My family never had much in the way of Christmas traditions, that I remember. Some years the whole extended family would get together for a party, but it wasn’t a regular thing. Our immediate family’s traditions were pretty simple. A tree with a new ornament for each family member each year. Father reading about the birth of Christ from the Bible Christmas Eve. Presents opened Christmas morning. Supper by mom Christmas afternoon. Oh, and baccala.
All day Christmas Eve mom would make baccala, and every Christmas morning baccala was breakfast. Some people don’t get it. Some people don’t like it. I grew up with it. For every other thing that’s changed, baccala was always there. When my parents got divorced and dad wasn’t there to read scripture, baccala was there. When I moved out and wasn’t there for Christmas morning or an ornament on the tree, mom always made sure there was baccala for everyone in the family.
And now mom isn’t there anymore. Not to make Christmas dinner and not to put up a tree, and not to see her family’s joy on Christmas morning, and not to make sure everyone gets their baccala.

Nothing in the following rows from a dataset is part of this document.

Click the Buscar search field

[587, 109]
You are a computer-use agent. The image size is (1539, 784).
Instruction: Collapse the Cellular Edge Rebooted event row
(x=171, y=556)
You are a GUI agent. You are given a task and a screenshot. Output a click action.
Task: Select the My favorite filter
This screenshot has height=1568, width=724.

After I moved out, after my mom got sicker than I’d seen her, before it was too late, I made my mother teach me how to make baccala. It isn’t actually difficult to do, once you get the hang of it, but it took me three or four attempts before I got it right. There’s a recipe, but it isn’t really a recipe that you can follow and get it right. Too much of it is by feel, by sense memory, to taste. The first time I asked her for the recipe, a couple of years ago, she wrote it down for me as she made it right in front of me. I tried following what was written down and came up with something almost, but not quite, entirely unlike baccala. So, with some help from Zoe and my mother we worked out what was wrong the first time, and tried again, and were still wrong. Eventually, as I said, we managed to get it right, so that when family got together after my mother’s death, we were able to make baccala properly.
So, this Christmas I’m unemployed, I’m not sure where I’m going to find money to pay my bills after another couple of weeks, and I may have bought all the Christmas presents I can afford in one $6 gift yesterday, but I just tracked down a real Italian deli and bought two and a half pounds of the magical ingredient at the center of baccala. No matter what else happens, whether I get a tree up or presents or anything else, there must be baccala for Christmas. Two and a half pounds may be overkill, but if I can’t offer my family anything else, I can offer them baccala.
My older sister is married, has two kids, and this year is housing my younger brother as well. She’s got her own family, and in light of changing times is trying to make her own traditions. Which is a good thing. But they’re not my traditions. I don’t want her new traditions. I don’t even mind losing most of mine too much, though I did buy myself a new Christmas ornament this year. It isn’t just because it’s different, it’s because her family isn’t my family. She’s part of my family, but her family is not my family, and the traditions she is inventing for her family are not for me.
So, I’m going to spend Christmas Eve and/or Christmas Day making baccala, and Christmas afternoon I’ll be seeing my sister’s family and the rest of my family for a little while and I’ll be sure they get their baccala for Christmas.